Implementing systems that improve effectiveness and efficiency are the top draw here among clinicians, followed by meeting with the doctors to gain an understand of their needs.

And third, investing in clinician mental health resources garnered 42% of clinicians’ interest in the BDO survey.

Getting to interoperability of systems and data is key, and BDO provides a helpful sidebar int he report speaking to getting more of your EHR system. Optimal use of EHRs can help lower administrative costs and better focus on workflows.
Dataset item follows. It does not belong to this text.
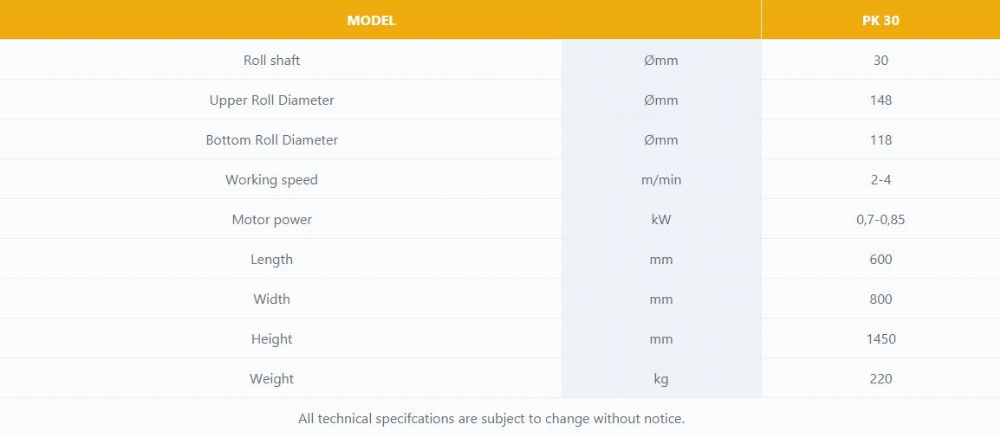The width and height of the screenshot is (1000, 437).
Task: Select the PK 30 header cell
Action: coord(880,20)
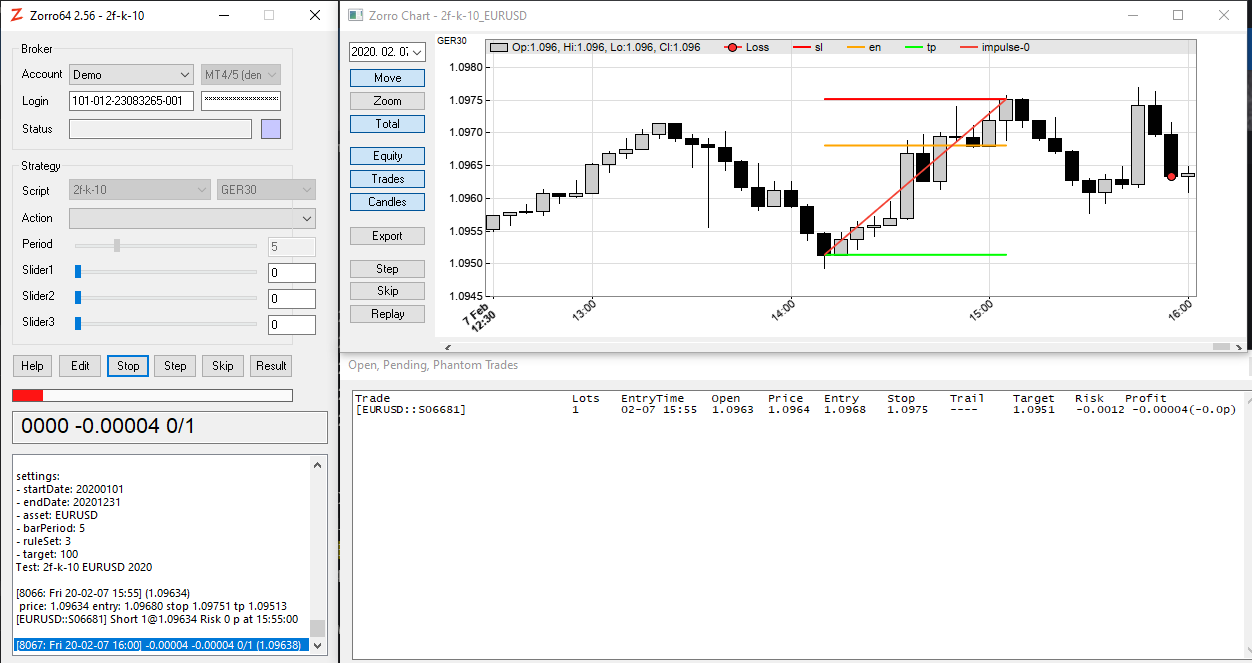Click the Stop button in main panel

128,366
How to move forward? BDO asks and answers. BDO identified three strategies:

  1. Expand virtual care options, perhaps automated chatbots that can deal with minor and non-urgent complaints — reducing the burden on clinicians;
  2. Make the most of current staff, enabling clinicians to work at the top of their license; and,
  3. Prioritize key services, by service lines and/or specialties — ensuring, too, that critical services continue to be offered in the organization’s local target community,

Health Populi’s Hot Points:  “Digital patient engagement tools have become essential for patient acquisition and retention. Additionally, these tools support more efficient practice operations, which have become critically important as practices face labor challenges,” Brad Boyd, BDO’s National Co-Leader in the firm’s Center for Healthcare Excellence & Innovation, observes in the study report.
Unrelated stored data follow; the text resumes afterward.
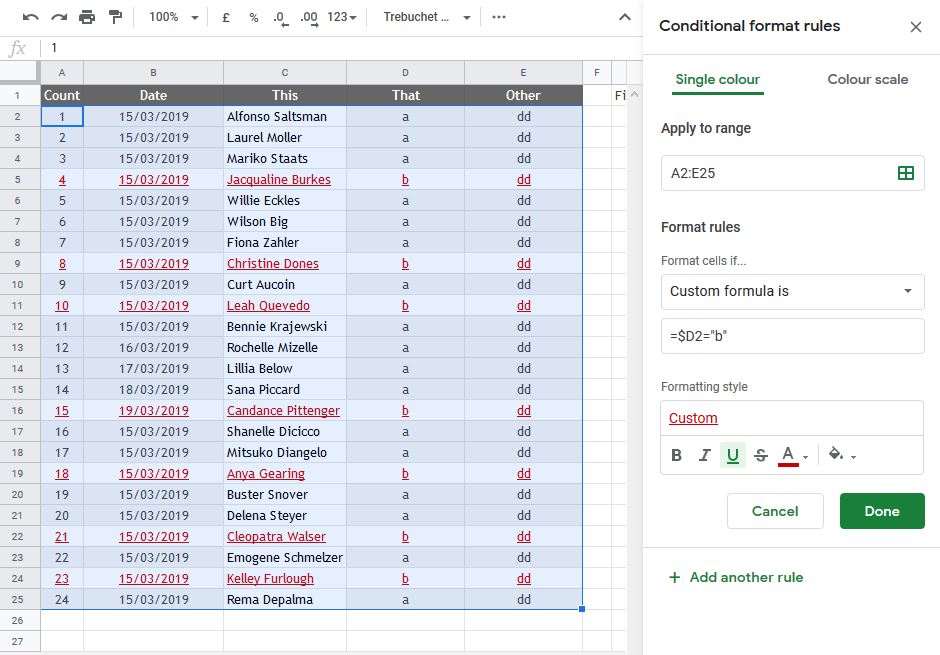Apply currency format with the £ icon
The height and width of the screenshot is (655, 940).
225,17
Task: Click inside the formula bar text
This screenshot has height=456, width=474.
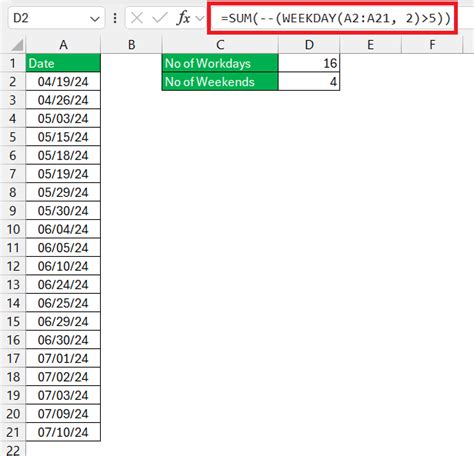Action: click(335, 18)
That is the profound connection between clinicians and patients that contributes to burnout and eroding morale — especially in primary care.

 

 

 

 

 

 

Primary care is the backbone of every high-performing health care system in the world, we have learned over the many years The Commonwealth Fund has conducted research into high performing health systems. Measures of high performance include affordability, equity, and avoidable deaths, among other metrics.

“Many countries achieve better outcomes despite lower spending,” the Fund asserts, citing Australia, Norway, and Switzerland with lower infant mortality rates and high life expectancies. One of the key differentiators for the high performing health systems? Strong primary care backbones for all health citizens.

BDO notes that only 2 in 3 U.S. patients had regular sources of primary care in 2023.

In the current U.S. health/care ecosystem, we are seeing growing retail health formats for primary care in what I’ve coined as the primary care battle royale. More patients are keen to access care at home and closer to home in their local communities, far from Pill Hill or the Medical Office Building with costly parking garages.

Do these newer models of primary care further fragment care and add costs or improve access and outcomes? It’s too early to tell. But one key success factor to make this work for both physicians and patients is to ensure that providers invest in and implement enchantingly-designed information platforms and health data ecosystems that capture patients’ data and allow for both patient and provider to access the health information they want when and how they need or want to.

We’ll keep our eyes on ongoing developments for such health data ecosystems and platforms, tracking how each side of the patient-doctor relationship can be buoyed — and not burned out — by these IT systems.